Edit the stretch from the line containing "Open the column View switcher" through the end of the records below, replacing "column" with "table" and keeping everything else unchanged. Return only those lines, without the pictures.
>> Start Material for this exercise
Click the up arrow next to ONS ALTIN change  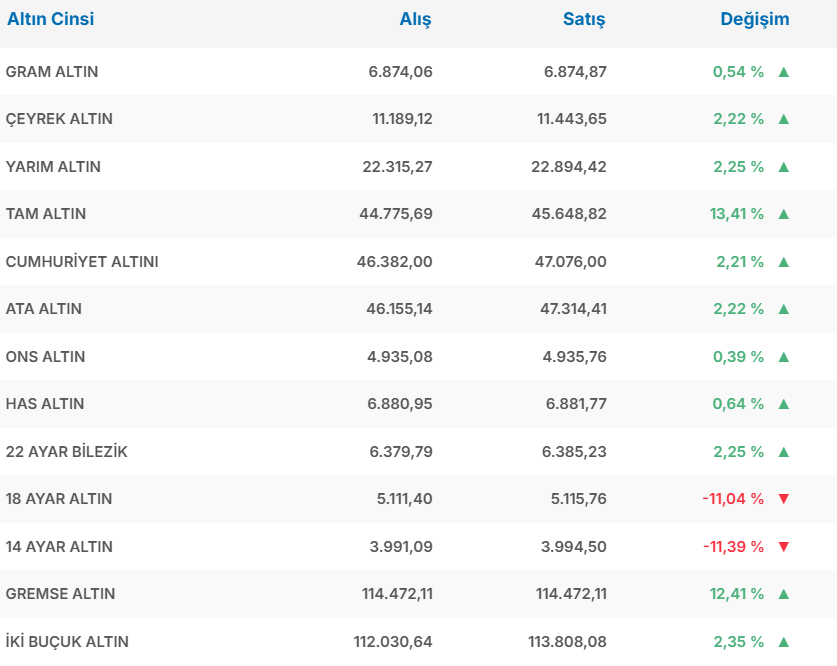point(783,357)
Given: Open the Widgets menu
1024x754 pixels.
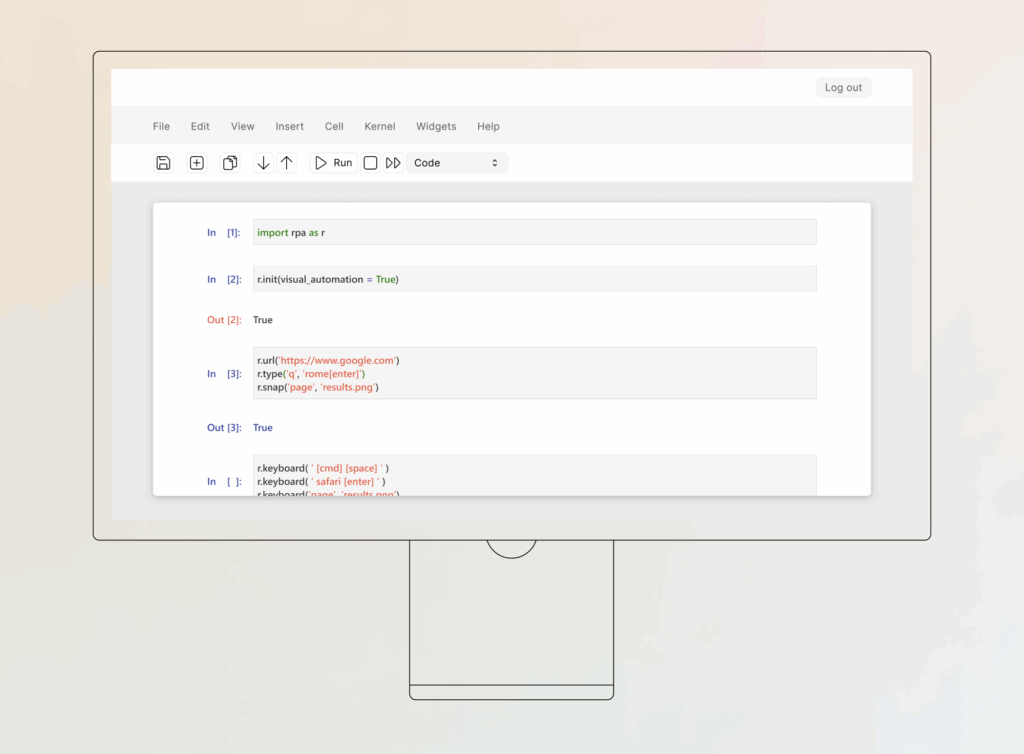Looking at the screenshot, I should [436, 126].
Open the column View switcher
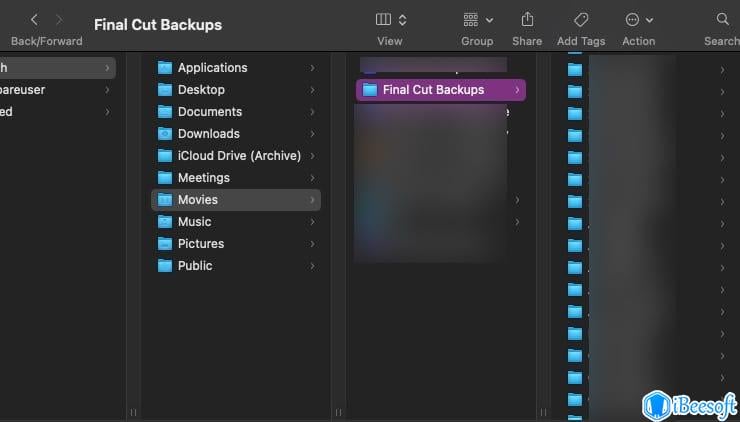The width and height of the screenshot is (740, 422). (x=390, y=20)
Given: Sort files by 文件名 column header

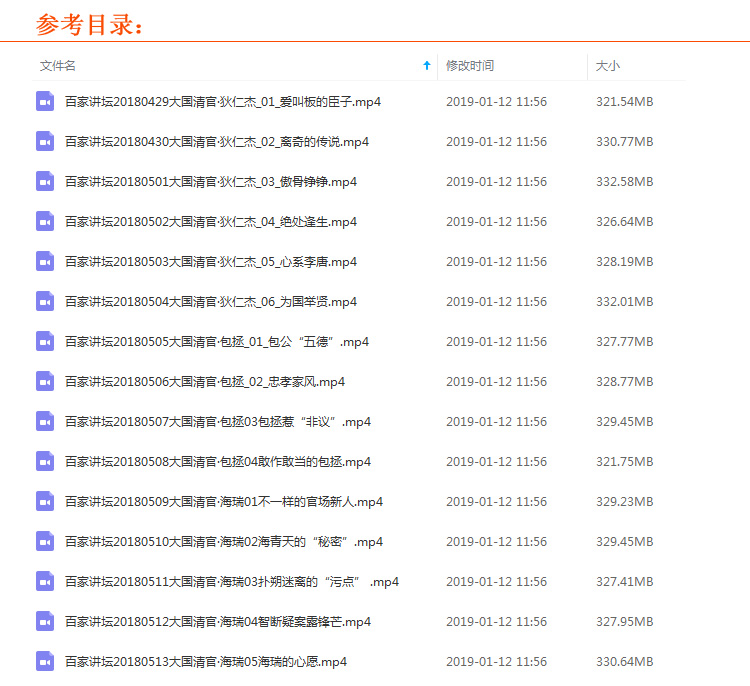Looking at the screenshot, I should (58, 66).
>> End Material for this exercise
Reply:
Open the table View switcher
The width and height of the screenshot is (740, 422). (x=390, y=20)
Given: Sort files by 文件名 table header

Looking at the screenshot, I should (58, 66).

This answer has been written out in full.